Our study has limitations, including limited generalization outside of the Northeast, a hotspot of the xylazine crisis with a unique harm reduction culture. Also, our study focused on analyzing system-level barriers to low barrier wound care implementation; therefore, PWUD were not included in our sample. The patient perspective will be included in future studies that test effectiveness and implementation.
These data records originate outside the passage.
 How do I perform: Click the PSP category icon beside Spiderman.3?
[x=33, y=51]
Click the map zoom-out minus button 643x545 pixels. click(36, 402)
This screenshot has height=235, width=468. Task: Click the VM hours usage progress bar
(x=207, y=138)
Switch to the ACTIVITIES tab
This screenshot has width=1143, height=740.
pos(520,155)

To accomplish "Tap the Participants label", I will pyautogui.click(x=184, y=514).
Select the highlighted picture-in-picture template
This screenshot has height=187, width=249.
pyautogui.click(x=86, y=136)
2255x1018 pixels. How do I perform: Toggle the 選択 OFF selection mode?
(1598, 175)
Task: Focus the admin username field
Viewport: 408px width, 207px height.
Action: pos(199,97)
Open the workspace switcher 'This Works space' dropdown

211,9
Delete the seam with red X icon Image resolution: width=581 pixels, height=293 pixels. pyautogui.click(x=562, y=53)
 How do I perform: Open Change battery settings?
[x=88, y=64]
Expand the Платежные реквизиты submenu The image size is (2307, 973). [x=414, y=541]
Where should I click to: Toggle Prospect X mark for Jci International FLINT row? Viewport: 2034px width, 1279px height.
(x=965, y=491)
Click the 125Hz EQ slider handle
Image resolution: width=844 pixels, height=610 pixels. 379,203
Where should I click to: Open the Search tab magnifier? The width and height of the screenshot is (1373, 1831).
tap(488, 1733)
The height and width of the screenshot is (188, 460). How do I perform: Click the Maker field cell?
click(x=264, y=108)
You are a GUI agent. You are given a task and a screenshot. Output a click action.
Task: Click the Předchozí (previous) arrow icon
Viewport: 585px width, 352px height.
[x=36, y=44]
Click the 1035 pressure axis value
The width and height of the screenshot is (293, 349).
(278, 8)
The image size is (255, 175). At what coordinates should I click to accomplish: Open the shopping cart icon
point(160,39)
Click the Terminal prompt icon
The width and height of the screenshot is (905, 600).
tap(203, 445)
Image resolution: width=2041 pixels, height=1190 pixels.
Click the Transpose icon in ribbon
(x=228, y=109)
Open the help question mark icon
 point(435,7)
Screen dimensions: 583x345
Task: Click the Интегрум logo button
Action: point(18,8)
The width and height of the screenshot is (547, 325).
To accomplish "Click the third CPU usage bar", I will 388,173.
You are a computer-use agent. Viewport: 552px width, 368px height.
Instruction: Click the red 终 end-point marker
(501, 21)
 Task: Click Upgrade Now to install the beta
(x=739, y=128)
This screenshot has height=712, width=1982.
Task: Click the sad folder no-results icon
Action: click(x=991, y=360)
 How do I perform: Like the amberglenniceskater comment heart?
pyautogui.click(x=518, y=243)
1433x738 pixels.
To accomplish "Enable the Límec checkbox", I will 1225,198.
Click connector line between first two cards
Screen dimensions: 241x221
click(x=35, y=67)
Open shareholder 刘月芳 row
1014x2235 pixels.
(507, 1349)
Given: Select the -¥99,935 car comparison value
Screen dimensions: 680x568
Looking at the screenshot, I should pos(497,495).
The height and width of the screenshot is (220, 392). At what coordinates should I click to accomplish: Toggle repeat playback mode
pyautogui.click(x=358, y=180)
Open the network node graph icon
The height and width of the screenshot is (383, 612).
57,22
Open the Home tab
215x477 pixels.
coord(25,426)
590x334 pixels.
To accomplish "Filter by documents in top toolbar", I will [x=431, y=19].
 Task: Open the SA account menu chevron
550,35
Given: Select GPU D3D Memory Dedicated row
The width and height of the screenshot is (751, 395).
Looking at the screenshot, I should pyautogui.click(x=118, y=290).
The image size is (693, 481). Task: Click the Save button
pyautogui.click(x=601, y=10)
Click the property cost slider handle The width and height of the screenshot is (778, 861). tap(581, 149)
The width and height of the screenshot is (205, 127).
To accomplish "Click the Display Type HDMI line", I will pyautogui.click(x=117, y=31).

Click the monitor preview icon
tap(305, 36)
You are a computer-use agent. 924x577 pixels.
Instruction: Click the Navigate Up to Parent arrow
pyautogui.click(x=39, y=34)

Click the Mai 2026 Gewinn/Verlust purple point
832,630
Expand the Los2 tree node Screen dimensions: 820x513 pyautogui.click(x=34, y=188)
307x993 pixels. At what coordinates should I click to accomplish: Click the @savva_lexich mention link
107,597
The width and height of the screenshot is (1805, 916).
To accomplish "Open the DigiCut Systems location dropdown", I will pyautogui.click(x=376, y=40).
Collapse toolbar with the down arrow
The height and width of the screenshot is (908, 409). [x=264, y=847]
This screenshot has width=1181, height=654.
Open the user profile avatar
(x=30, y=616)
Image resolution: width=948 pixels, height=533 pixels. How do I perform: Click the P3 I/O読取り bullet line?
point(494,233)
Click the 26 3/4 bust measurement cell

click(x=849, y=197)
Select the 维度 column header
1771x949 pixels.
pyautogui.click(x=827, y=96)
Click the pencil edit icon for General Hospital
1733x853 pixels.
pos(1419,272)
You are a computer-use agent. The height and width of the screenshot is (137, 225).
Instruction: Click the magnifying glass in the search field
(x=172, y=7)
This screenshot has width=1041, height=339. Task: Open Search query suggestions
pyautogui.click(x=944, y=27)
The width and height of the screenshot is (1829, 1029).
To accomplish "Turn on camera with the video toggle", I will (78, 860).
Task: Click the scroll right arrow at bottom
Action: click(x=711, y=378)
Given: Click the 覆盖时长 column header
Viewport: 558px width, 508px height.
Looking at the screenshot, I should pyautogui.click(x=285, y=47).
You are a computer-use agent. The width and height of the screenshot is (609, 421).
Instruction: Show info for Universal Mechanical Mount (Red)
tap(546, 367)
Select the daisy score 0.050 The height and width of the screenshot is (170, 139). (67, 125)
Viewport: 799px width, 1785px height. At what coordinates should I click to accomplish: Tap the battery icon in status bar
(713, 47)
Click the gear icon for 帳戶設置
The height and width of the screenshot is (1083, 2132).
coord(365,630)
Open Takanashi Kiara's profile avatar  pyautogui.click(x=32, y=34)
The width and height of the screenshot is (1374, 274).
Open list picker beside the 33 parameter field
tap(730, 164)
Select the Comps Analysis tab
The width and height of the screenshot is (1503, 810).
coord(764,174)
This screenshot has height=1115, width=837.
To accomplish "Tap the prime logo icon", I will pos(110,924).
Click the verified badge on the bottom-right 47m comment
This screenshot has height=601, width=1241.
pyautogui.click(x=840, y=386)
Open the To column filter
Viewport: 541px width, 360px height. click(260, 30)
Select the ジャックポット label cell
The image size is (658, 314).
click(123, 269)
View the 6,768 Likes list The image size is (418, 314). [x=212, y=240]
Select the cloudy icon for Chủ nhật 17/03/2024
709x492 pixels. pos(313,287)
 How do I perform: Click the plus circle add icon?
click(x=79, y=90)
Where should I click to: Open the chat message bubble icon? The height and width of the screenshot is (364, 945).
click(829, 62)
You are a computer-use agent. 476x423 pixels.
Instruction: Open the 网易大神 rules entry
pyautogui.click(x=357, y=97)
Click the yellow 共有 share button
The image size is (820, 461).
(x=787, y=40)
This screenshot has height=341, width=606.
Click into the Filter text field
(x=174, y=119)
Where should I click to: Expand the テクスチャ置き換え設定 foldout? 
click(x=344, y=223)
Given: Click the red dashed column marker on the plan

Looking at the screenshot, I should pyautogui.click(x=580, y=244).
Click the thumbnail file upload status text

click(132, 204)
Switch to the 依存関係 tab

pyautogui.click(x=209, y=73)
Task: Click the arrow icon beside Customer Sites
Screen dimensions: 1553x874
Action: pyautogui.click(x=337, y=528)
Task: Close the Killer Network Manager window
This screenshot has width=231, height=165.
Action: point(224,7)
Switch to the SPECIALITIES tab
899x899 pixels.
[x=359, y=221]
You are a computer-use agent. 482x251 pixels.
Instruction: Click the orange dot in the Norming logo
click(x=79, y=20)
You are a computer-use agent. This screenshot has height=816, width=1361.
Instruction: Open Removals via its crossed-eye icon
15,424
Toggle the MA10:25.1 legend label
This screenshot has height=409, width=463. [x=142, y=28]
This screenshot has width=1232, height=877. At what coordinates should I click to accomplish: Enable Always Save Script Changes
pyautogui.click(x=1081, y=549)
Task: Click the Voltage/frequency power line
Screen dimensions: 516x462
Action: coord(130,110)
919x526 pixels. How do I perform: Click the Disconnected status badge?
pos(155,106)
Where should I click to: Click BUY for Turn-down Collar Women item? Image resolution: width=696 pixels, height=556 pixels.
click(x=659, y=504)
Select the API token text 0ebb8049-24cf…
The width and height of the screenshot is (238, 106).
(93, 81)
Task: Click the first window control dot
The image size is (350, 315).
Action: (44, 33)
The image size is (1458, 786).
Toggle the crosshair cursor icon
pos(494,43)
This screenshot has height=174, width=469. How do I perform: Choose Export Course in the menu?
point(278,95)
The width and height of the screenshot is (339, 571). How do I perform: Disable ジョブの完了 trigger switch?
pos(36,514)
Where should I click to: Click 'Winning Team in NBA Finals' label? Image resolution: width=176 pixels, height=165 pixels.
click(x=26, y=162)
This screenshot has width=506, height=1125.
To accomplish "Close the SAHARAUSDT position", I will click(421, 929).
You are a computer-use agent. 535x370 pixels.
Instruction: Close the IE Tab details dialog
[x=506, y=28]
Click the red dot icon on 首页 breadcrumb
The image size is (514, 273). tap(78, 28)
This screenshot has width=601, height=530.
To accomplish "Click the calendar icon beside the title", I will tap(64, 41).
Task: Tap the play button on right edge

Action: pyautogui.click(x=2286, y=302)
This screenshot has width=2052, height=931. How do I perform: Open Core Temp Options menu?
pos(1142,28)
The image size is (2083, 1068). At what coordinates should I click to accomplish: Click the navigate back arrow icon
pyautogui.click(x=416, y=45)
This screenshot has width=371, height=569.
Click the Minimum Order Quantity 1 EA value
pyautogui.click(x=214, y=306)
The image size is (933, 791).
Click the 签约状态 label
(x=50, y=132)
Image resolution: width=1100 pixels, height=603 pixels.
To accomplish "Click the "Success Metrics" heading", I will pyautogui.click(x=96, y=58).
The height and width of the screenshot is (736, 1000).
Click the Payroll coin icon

References: 1. Substance Use Philly. (2023). Xylazine. Retrieved September 27th, 2023 from https://www.substanceusephilly.com/tranq 2. Jakubowski, A., & Fox, A. (2020). Defining low-threshold buprenorphine treatment. J Addict Med, 14(2), 95-98. https://doi.org/10.1097/adm.0000000000000555 3. Soderquist, M., Delgado, G., Abdelfattah, H., Thoder, J., & Solarz, M. (2023). Necrotic upper-extremity infections in people who inject drugs: A case series. J Hand Surg Am. https://doi.org/10.1016/j.jhsa.2023.04.001 4. Raja, A., Heeren, T. C., Walley, A. Y., Winter, M. R., Mesic, A., & Saitz, R. (2022). Food Insecurity and Substance use in People with HIV Infection and Substance use Disorder. Substance Abuse, 43(1), 104-112. https://doi.org/10.1080/08897077.2020.1748164 5. Substance Abuse and Mental Health Services Administration. (2023). Addressing Social Determinants of Health Among Individuals Experiencing Homelessness. https://www.samhsa.gov/blog/addressing-social-determinants-health-among-individuals-experiencing-homelessness
Learning Objectives:
Upon completion, participant will be able to define low barrier wound care.
Upon completion, participant will be able to identify barriers to scaling up low barrier wound care.
Upon completion, participant will be able to assess implementation strategies for improving low barrier wound care.